As reported in the Journal of Clinical Oncology by Jackson-Spence et al, final results of the phase II CALYPSO study indicated better overall survival and other outcomes with savolitinib and durvalumab among patients with metastatic papillary renal cancer who have MET-driven disease.
Study Details
In the European multicenter trial, 41 patients (intention-to-treat [ITT] population) received savolitinib at 600 mg once daily for 28 days with durvalumab at 1,500 mg every 4 weeks starting on day 29 until disease progression or unacceptable toxicity. A total of 17 patients had MET-driven disease.
Key Findings
Median follow-up was 41 months. Objective response rates were 34% (95% confidence interval [CI] = 20.0%–51.0%) in the ITT population vs 53% (95% CI = 28.0%–77.0%) in the MET-driven subgroup. Median progression-free survival was 6.5 months (95% CI = 2.7–12.0 months) in the ITT population vs 13.9 months (95% CI = 2.9–23.8 months) in the MET-driven subgroup. Median overall survival was 18.3 months (95% CI = 7.3–30.7 months) in the ITT population vs 27.4 months (95% CI = 9.3–37.4 months) in the MET-driven subgroup.
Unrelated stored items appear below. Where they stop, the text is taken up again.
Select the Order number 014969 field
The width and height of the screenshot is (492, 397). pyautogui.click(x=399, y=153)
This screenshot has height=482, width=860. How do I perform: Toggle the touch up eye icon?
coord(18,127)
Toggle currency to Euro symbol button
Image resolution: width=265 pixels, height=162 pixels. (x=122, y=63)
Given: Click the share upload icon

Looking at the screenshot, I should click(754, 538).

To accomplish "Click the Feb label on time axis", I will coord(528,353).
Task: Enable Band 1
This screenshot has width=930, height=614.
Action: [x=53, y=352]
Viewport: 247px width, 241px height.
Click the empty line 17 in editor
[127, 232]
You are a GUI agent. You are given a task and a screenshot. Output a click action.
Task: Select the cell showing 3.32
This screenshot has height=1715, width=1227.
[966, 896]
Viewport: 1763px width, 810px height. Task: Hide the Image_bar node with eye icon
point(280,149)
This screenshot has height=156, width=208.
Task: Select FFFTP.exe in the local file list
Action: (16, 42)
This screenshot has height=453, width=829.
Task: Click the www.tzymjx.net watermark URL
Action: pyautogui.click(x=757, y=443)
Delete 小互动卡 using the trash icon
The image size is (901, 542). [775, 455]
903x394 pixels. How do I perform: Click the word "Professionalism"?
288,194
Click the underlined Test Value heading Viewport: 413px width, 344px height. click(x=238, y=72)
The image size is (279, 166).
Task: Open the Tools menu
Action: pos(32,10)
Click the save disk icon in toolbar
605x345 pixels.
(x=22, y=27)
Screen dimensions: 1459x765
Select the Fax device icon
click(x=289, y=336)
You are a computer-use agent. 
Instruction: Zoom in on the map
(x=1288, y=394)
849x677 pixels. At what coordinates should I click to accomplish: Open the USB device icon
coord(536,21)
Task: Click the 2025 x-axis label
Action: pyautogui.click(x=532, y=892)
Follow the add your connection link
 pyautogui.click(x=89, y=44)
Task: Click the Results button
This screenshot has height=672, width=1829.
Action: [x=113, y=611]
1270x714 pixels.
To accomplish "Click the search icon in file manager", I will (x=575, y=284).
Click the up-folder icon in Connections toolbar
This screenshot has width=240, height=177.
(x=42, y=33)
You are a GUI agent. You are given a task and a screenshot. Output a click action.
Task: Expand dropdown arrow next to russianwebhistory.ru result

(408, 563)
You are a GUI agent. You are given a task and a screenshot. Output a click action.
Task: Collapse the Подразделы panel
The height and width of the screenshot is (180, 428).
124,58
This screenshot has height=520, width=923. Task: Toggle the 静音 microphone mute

No correlation with response was observed for PD-L1 status (66% of patients positive) or tumor mutation burden (median = 2.5 mut/Mb) status. Baseline ctDNA positivity, observed in 10 of 21 evaluable patients, was associated with shorter overall survival (median = 7.3 vs 33.3 months); ctDNA clearance (median = 31.3 vs 7.2 months) and reduction in mean variant allele frequency (median = 31.3 vs 15.5 months) were associated with improved overall survival.
The investigators concluded: “Savolitinib plus durvalumab shows [overall survival benefit] in MET-driven [papillary renal cancer], supporting the ongoing [phase III] SAMETA RIII trial (ClinicalTrials.gov identifier: NCT05043090). ctDNA may be a useful predictive biomarker.”
Thomas Powles, MD, MBBS, of Barts Cancer Institute, Queen Mary University of London, is the corresponding author for the Journal of Clinical Oncology article.
DISCLOSURE: The study was supported by a research grant funded by AstraZeneca. For full disclosures of the study authors, visit ascopubs.org.